We need healing spaces.

We need spaces where we can be messy. Where we can cry. Where we can tell the truth about where we’re struggling. Where we can be seen in both our struggle and our brilliance by other people who “get it.”

I think that other people “getting it” can be really key.

I remember the first time I went to an Al-Anon meeting how much relief I felt.

I had felt so alone. I had just left an abusive relationship, and I missed my partner so much.

The format of a group of people with some shared underlying struggles being real with each other, opened my tear ducts and my heart. I began to heal because I began to see and hold myself with more compassion than I could when sobbing alone in my room at home.

Together we can hold what we cannot as easily hold alone.

I have felt the power of intentional containers for holding big emotions, big journeys.

When I did an intensive, residential, semester-long leadership program at Kripalu Center for Yoga and Health about 10 years ago, I remember so clearly experiencing the idea that a breakdown can be a breakthrough.

What I would add is… if it’s well supported.

Feelings are a natural part of the healing and growth process.

What's unnatural is when we feel like we have to hide them. When we can't share with each other about where we're really at.

A breakdown can be a breakthrough if you're supported.

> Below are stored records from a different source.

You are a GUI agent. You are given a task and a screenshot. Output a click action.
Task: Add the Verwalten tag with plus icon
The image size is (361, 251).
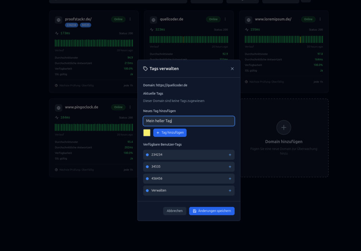(230, 190)
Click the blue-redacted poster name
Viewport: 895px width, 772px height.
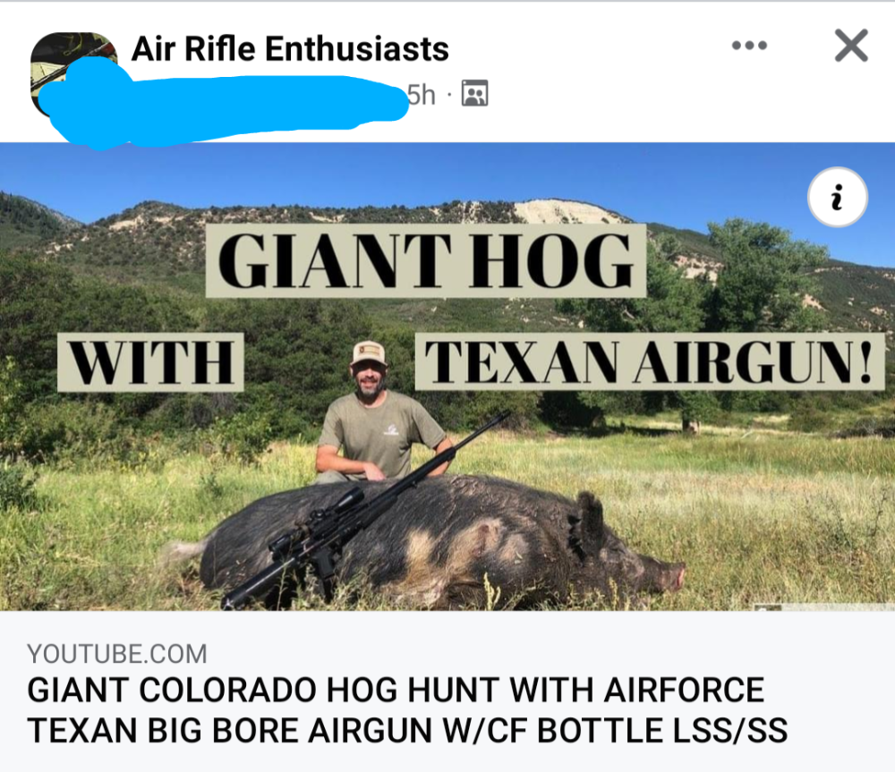tap(226, 103)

And that’s so much more easily the case when there are larger structures of support holding you.

Going back to my experience at Al Anon... suddenly, in that room, I could feel. I could cry in a way that felt different than when I was on my own... I was held. There was compassion in the air. I could be real about what was happening, without having to censor or worry about my feelings being too big for somebody else to hold. Because we had a larger container.

At the end of the first Queer Body Love retreat I hosted, one of the participants, a native New Yorker, said at the end that she had never understood the hippie dippie California phrase about "holding space"... until the retreat. At the retreat, she felt how powerful a group of people with shared life experiences and intentions "holding space" for each other in those yurts in the woods could be.

Find spaces that can hold you. That can hold all parts of you.

For folks whose bodies have been multiply marginalized, this can be challenging to find. I sit writing this with the heartbreak and also the longing to be part of the creation of such spaces. I see them emerging all over the place, and I know that in some ways they're still rare.

I didn't realize when I began Queer Body Love two and a half years ago that there would be such a longing for community around the very particular intersections of queerness, body image, food and self love. What QBL spaces aims to hold has expanded and deepened, and will continue to do so, because I have experienced both the value and also the pain that can come when you seek healing and then you don't feel seen or supported for parts of who you are.

Seek people and spaces who will meet you. Know that if you feel shamed or not welcome because of your feelings... it's not about you.

You and your feelings are not too much.

Some people and spaces might not be able to hold them and you, and that doesn't mean that you are not worthy or that you're not too much. It means that we have opening and healing to do -- together -- to be able to meet each other more fully.

P.S. I heard about this online "Cry Club" Tumblr started by some folks in extended Bay Area community here where people post images of themselves crying. I've thought of it often when crying alone.